There have been very few reports of SAH caused by rupture of intracavernous aneurysms coexisting with pituitary adenomas. Only two cases of pituitary apoplexy caused by aneurysmal bleeding into pituitary adenomas have been reported.5 6 Suzuki et al suggested that the tumor in their case might have invaded and weakened the aneurysmal wall, causing the aneurysm to grow and subsequently rupture into the tumor.6 Imamura et al reported a case of fatal epistaxis caused by rupture of an intracavernous aneurysm coexisting with a pituitary adenoma before surgery.7
The effect of adenoma shrinkage as a result of medical therapy on a coexisting intracavernous aneurysm has been unclear.
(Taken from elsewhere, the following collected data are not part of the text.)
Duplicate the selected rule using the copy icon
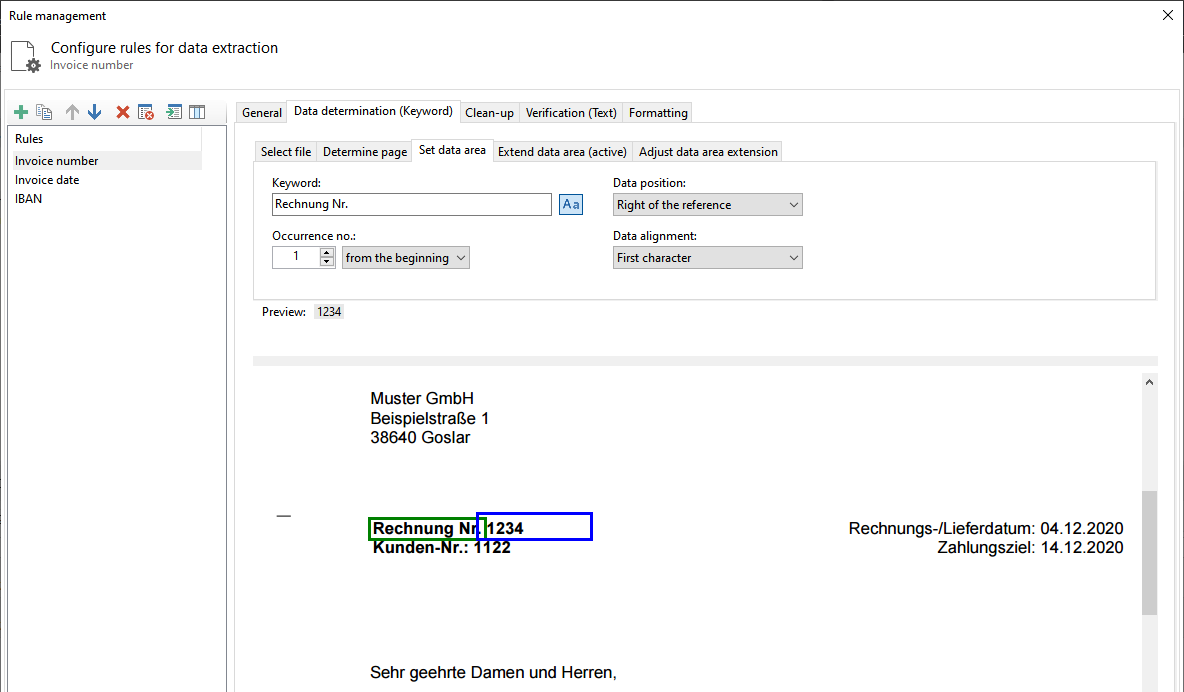Viewport: 1184px width, 692px height. click(44, 112)
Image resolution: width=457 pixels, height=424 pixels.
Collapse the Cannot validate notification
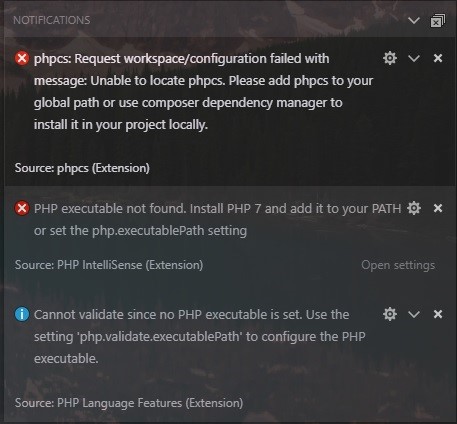pyautogui.click(x=414, y=314)
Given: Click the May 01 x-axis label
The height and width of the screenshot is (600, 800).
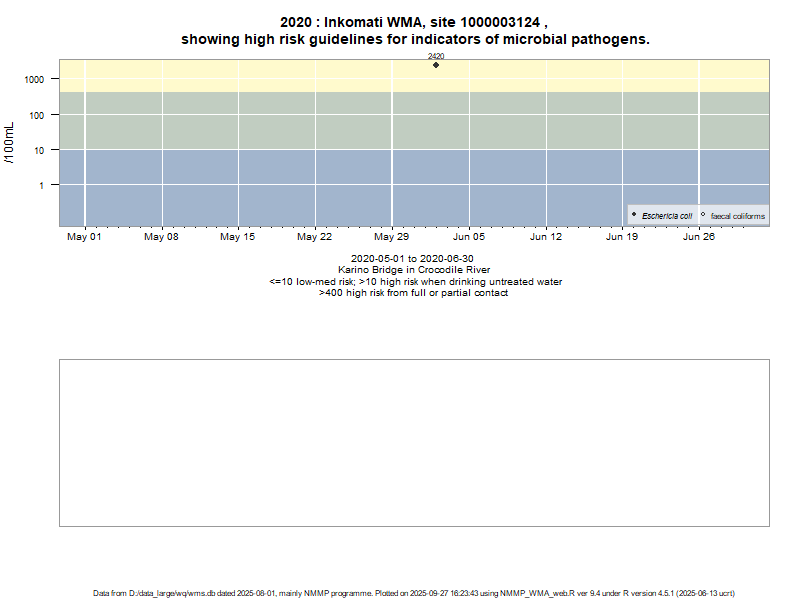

Hori et al reported the enlargement of an aneurysm contiguous with a growth hormone-producing pituitary adenoma as the result of tumor regression by bromocriptine therapy,8 and they suggested that the traction force, which was produced by the regression, contributed to the enlargement. In our case, we speculate that an aperture between the adenoma and intracavernous aneurysm was created and widened by shrinkage of the prolactinoma by cabergoline. The surgical stress and acute decompression from the craniotomy caused the aneurysm to rupture, resulting in SAH.
Conclusion
In a case of an intracavernous aneurysm coexisting with a functional pituitary macroadenoma, medical therapy for the pituitary adenoma should be started only after treatment for the coexisting intracavernous aneurysm has been completed, to avoid any life-threatening hemorrhagic complications. However, in the case of acute visual deterioration as a consequence of the intratumoral hemorrhage, cabergoline administration of a small amount may be acceptable to prevent the deterioration of the symptom.